Particle identification with machine learning in ALICE Run 3

TL;DR

This paper presents advanced machine learning techniques, including domain adaptation neural networks, to improve particle identification in the ALICE experiment, leveraging more detector data for better accuracy in Run 3.

Contribution

It introduces domain adaptation neural networks with feature embedding and attention mechanisms for particle identification, enhancing performance over traditional methods.

Findings

Domain adaptation improves classification accuracy.

ML models outperform standard PID techniques.

Integration with ALICE framework enables real-world application.

Abstract

The main focus of the ALICE experiment, quark--gluon plasma measurements, requires accurate particle identification (PID).
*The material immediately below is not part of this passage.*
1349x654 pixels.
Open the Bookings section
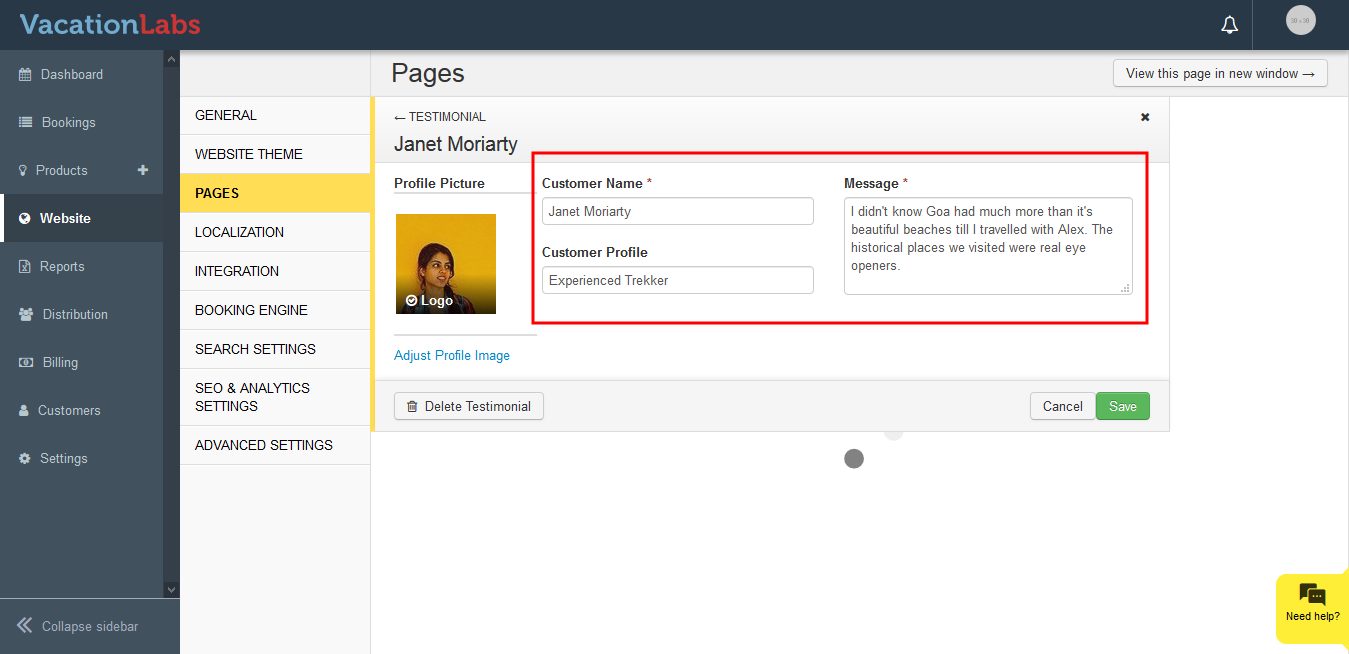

The ALICE subdetectors allow identifying particles over a broad momentum interval ranging from about 100 MeV/c up to 20 GeV/c. However, a machine learning (ML) model can explore more detector information. During LHC Run 2, preliminary studies with Random Forests obtained much higher efficiencies and purities for selected particles than standard techniques. For Run 3, we investigate Domain Adaptation Neural Networks that account for the discrepancies between the Monte Carlo simulations and the experimental data. Preliminary studies show that domain adaptation improves particle classification. Moreover, the solution is extended with Feature Set Embedding and attention to give the network more flexibility to train on data with various sets of detector signals. PID ML is already integrated with the ALICE Run 3 Analysis Framework. Preliminary results for the PID of selected particle species, including real-world analyzes, are discussed as well as the possible optimizations.